Pure Storage and Nvidia have produced a converged machine-learning system to train AI models using millions of data points.
The system has been designed by Pure and Nvidia, and is said to be easier and simpler to buy, deploy, and operate than buying and integrating the components separately; the standard converged infrastructure pitch.
AIRI's rack is meant to be an object of desire in your data centre.
FlashBlade is Pure Storage’s all-solid-state-storage array for fast access to unstructured data. It is a 4U box containing 15 vertically-mounted blades or object node servers. Each blade has a multi-core Intel Xeon CPU and 17TB of flash, totaling 255TB overall or around 523TB effective capacity after data reduction. Each blade also includes a pair of ARM cores, an FPGA, NVRAM, and PCIe-based networking. It is definitely not a commodity SSD-based system.
This is a powerful parallel-access flash array, and, in the AIRI, it has to feed more than 160,000 GPU cores.
It supplies data to the four DGX-1 systems which are Intel Xeon-based servers with eight Tesla V100 GPUs, the graphics chips interlinked with NVlink. These are seriously powerful GPUs, each with 5,120 CUDA cores, 640 Tensor cores, a 16MB cache and a 16GB HBM2 memory bank with a bandwidth of 900GB/sec. A V100 maxes out at 7.5TFLOPS using 64-bit floating-point math and 15TFLOPS using 32-bit.
With its 32 V100s, an AIRI has 163,840 CUDA cores and 20,480 Tensor cores at its disposal. We were told it provides four Tensor PFLOPS. One aspect is that applications – machine-learning jobs – have to run in containers.
To connect to the outside world, there are a couple of Arista 100GbE switches supporting GPUDirect RDMA. This enables a direct and fast path for data transmission between the GPUs and FlashBlades using PCIe features. The interface between FlashBlade and the DGX-1s is file-based: NFS.
The specific Arista products used weren’t revealed.
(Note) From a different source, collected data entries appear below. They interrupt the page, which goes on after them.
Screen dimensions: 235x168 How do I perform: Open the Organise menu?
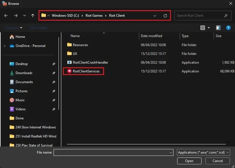(x=14, y=28)
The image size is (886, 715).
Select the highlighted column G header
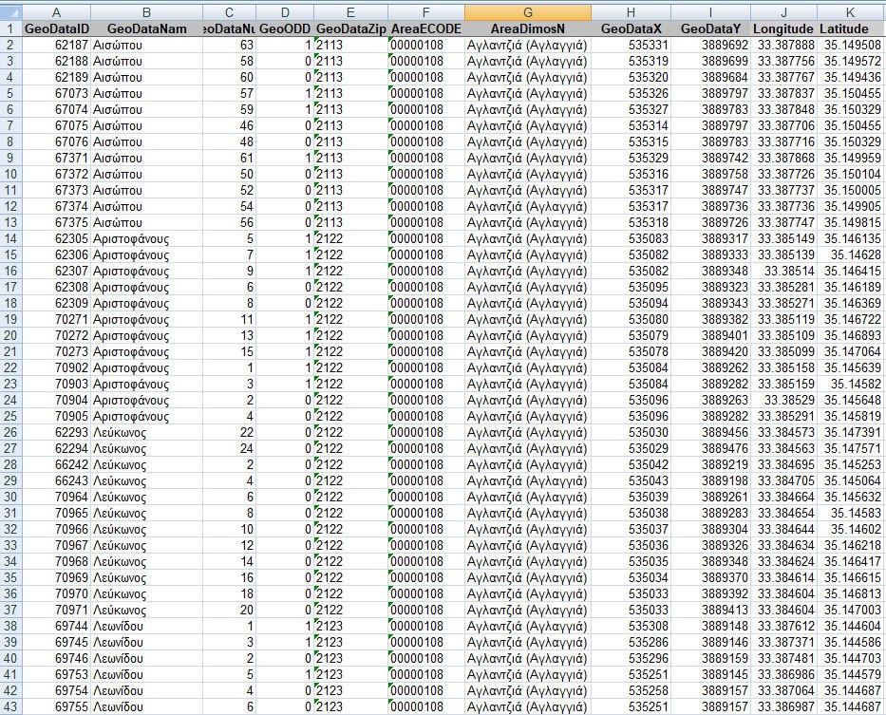click(527, 10)
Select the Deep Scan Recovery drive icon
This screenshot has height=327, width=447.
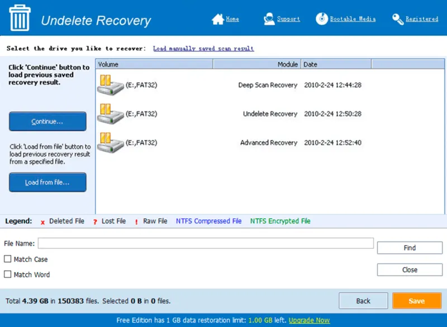[x=110, y=85]
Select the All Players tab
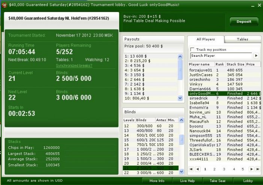This screenshot has width=263, height=185. click(x=206, y=39)
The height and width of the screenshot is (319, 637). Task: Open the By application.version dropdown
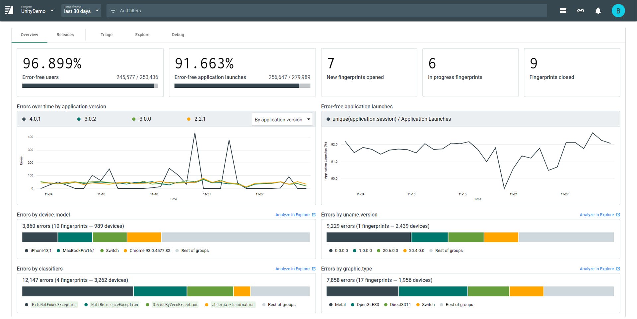pyautogui.click(x=282, y=120)
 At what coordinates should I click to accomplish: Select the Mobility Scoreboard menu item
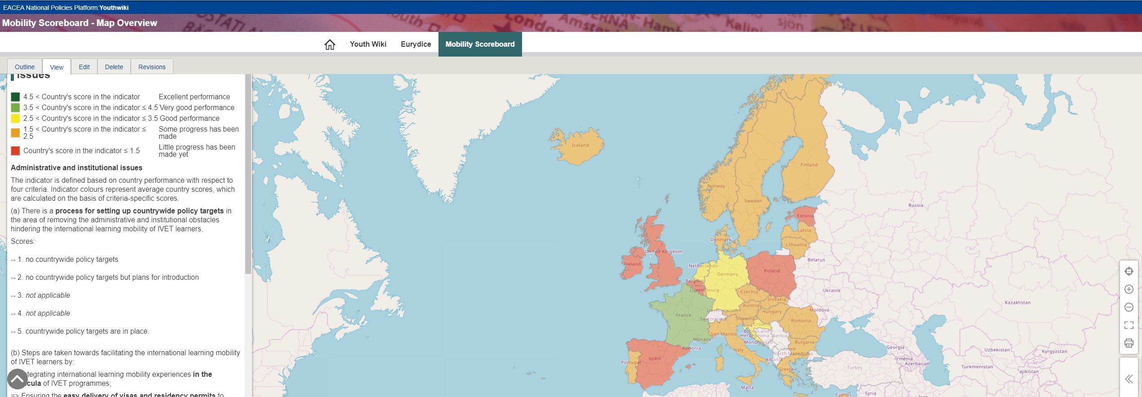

There are two included software items:
- Nvidia’s GPU Cloud Deep Learning Stack.
- The AIRI scaling toolkit which is a configuration validator and multi-node training management system.
Pure said this software should help data scientists to get machine-learning projects up and running in hours, and not days or weeks.
HPE’s Apollo 6500 gen-10 can crunch up to 125 TFLOPS using single-precision floating-point math. A single V100 manages about 15 TFLOPS on that measure, meaning one DGX-1 will perform up to roughly 120 TFLOPS in comparison, and an AIRI with four of them 480 TFLOPS. It’s in a different league.
IBM’s AC922 supports up to six Tesla V100 GPUs, two fewer than a single DGX-1, and AIRI has four DGX-1s. Again, it’s in a different league from the IBM system.
Pure said multiple training jobs can run in parallel and complete faster on AIRI than with other systems, with run time cut to a quarter of what it would otherwise be.
What about the price? Pure wouldn’t provide one, saying it was down to the channel supplier, but would reflect the cost of the components.
Back of the envelope math says four DGX-1s will cost around $600,000. The Arista Switches costs, say, $3,000-plus apiece while FlashBlade costs under $1/effective GB, meaning, with its 523TB effective capacity, it will cost less than $523,000.
We are looking at a million-bucks-plus system here – a large enterprise or specialized customer purchase. The system as introduced supports four DGX-1s but deployments might start with one to two DGX-1s, which would lessen the upfront cost.
Customers will be organisations that need to run lots of large-scale machine learning jobs to train models on millions of data items.
Each DGX-1 draws 3.2kW of power, so you're looking at near enough 13kW before factoring in storage and networking and the Intel compute silicon.
AIRI is available now through selected reseller partners, such as ePlus Technology, FusionStorm, GroupWare Technology, PNY, Trace3, World Wide Technology and Xenon. ®